Solace in the City of the Dead
I’m not a writer of horror or anything remotely spooky, but I do love a nice cemetery. On my list of the best, most beautiful cities of the dead, Bonaventure, in Savannah, Georgia, is at the top of the list. I find solace wandering among the graves of the dearly departed under the moss-laden oak sentinels. My family thinks my pastime is a bit strange, but is it really? I view it as socializing with the bodily impaired. These people lived, loved, laughed and cried as we all do. Each person had a unique story which is remembered by loved ones and marked with a personalized stone.
Located on a bluff overlooking the Wilmington River, Bonaventure was an 18th-century plantation which was transformed into a private cemetery for the who’s who of Savannah. Eventually, it was open for public burials. Writer, Conrad Aiken, and lyricist, Johnny Mercer are among the residents. Savannahians hold such high opinions of Bonaventure that they say “it’s better to be dead and buried in Bonaventure than to be alive and living anywhere else in the world”.
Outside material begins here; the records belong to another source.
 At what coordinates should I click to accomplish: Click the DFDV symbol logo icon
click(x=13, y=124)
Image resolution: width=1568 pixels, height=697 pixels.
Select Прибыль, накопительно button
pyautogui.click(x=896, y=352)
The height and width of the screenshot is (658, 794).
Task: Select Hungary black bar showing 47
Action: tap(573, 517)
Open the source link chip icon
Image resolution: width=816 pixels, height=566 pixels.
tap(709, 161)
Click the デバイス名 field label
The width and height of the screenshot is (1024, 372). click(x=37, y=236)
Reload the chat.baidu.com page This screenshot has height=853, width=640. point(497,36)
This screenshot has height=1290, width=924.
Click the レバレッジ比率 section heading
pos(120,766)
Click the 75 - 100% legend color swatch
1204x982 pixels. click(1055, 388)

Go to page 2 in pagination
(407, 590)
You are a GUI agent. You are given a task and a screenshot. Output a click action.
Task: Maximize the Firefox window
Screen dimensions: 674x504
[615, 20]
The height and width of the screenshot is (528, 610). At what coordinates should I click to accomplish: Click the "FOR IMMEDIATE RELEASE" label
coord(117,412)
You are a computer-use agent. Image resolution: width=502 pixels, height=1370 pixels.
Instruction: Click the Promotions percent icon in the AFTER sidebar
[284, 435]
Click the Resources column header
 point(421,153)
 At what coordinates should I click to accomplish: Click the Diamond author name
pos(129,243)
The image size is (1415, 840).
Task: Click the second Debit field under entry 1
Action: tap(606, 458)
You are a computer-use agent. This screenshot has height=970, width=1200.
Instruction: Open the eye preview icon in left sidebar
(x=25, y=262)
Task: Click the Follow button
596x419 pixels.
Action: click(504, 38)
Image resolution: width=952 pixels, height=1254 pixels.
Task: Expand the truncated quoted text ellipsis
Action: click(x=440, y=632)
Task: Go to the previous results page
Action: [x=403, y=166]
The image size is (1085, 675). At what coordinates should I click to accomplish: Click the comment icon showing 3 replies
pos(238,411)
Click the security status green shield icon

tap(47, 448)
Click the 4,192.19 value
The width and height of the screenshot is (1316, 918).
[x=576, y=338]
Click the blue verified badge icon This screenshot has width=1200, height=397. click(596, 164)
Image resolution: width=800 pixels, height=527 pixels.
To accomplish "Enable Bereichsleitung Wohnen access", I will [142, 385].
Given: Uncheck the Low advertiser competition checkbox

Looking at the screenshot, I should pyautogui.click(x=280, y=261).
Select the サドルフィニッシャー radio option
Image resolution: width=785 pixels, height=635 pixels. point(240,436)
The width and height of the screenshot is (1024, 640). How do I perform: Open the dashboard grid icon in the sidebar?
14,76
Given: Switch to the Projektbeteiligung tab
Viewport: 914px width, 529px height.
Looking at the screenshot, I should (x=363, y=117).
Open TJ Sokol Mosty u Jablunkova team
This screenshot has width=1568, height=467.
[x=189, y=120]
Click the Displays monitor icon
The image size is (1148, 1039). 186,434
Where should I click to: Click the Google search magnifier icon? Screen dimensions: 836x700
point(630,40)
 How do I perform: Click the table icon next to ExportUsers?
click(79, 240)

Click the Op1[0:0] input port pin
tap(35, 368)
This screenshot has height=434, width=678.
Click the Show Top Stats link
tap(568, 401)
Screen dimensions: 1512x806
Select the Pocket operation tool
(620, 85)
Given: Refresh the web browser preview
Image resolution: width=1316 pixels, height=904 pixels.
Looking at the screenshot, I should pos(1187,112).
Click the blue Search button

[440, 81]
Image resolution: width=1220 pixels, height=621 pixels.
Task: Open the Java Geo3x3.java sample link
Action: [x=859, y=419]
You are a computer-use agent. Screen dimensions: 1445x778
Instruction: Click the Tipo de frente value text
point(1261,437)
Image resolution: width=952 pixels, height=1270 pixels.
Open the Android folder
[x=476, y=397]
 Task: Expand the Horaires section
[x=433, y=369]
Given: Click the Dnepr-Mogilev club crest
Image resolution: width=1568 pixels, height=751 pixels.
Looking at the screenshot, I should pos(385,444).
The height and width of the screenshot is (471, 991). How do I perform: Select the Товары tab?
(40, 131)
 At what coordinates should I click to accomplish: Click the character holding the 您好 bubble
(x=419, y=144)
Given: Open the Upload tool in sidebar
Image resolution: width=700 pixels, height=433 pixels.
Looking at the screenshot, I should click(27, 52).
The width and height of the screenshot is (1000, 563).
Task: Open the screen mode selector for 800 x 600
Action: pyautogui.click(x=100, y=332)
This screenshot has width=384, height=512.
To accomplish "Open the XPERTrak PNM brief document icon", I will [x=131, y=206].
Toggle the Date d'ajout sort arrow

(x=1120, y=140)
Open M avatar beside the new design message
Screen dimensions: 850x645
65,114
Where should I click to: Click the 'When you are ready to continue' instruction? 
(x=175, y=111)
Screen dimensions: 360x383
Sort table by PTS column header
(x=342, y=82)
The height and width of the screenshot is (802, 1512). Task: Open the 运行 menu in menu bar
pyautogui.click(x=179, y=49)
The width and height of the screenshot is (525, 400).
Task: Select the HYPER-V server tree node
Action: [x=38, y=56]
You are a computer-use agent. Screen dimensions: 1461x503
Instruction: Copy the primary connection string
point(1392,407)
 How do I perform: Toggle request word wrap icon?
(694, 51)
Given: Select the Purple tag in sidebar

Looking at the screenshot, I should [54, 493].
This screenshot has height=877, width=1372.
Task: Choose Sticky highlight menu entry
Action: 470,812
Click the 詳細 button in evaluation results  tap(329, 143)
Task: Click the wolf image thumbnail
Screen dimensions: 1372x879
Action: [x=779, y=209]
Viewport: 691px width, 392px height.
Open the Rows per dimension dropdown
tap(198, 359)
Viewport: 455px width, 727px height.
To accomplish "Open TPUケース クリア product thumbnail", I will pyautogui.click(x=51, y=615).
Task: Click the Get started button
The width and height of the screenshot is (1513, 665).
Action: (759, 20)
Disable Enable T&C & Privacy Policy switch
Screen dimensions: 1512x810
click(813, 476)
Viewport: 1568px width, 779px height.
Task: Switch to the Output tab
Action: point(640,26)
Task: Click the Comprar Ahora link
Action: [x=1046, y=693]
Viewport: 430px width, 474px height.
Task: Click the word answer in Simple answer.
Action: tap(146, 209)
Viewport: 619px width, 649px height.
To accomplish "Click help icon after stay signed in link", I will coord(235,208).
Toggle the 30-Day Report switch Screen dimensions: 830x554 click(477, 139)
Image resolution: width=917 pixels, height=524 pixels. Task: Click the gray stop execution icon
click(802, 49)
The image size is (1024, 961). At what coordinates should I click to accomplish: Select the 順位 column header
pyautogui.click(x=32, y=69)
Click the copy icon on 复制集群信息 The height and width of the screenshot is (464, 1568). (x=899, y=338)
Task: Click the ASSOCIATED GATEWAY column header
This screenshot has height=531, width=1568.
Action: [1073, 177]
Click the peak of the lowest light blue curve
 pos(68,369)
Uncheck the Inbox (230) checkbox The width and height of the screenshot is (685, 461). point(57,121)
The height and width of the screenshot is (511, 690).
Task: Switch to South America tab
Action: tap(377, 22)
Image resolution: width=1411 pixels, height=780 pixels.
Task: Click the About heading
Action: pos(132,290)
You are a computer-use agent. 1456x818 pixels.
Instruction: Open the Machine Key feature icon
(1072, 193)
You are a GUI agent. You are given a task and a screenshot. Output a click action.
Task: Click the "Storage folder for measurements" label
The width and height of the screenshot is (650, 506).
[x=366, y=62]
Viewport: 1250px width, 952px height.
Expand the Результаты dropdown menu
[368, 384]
Of the residents, Corinne Elliott Lawton is my favorite. She had a sad ending as suggested by her morose expression and the victory wreath which slipped from her hand and rests at her feet. All accounts of her life indicate that Corinne had fallen in love with a gentleman below her station, and she was forced into a loveless marriage with someone else. She drowned herself in the river the night before her wedding. Her beautiful, haunting monument was sculpted by Benedetto Civiletti of Palermo, Sicily and reads: “Allured to brighter worlds and led the way”.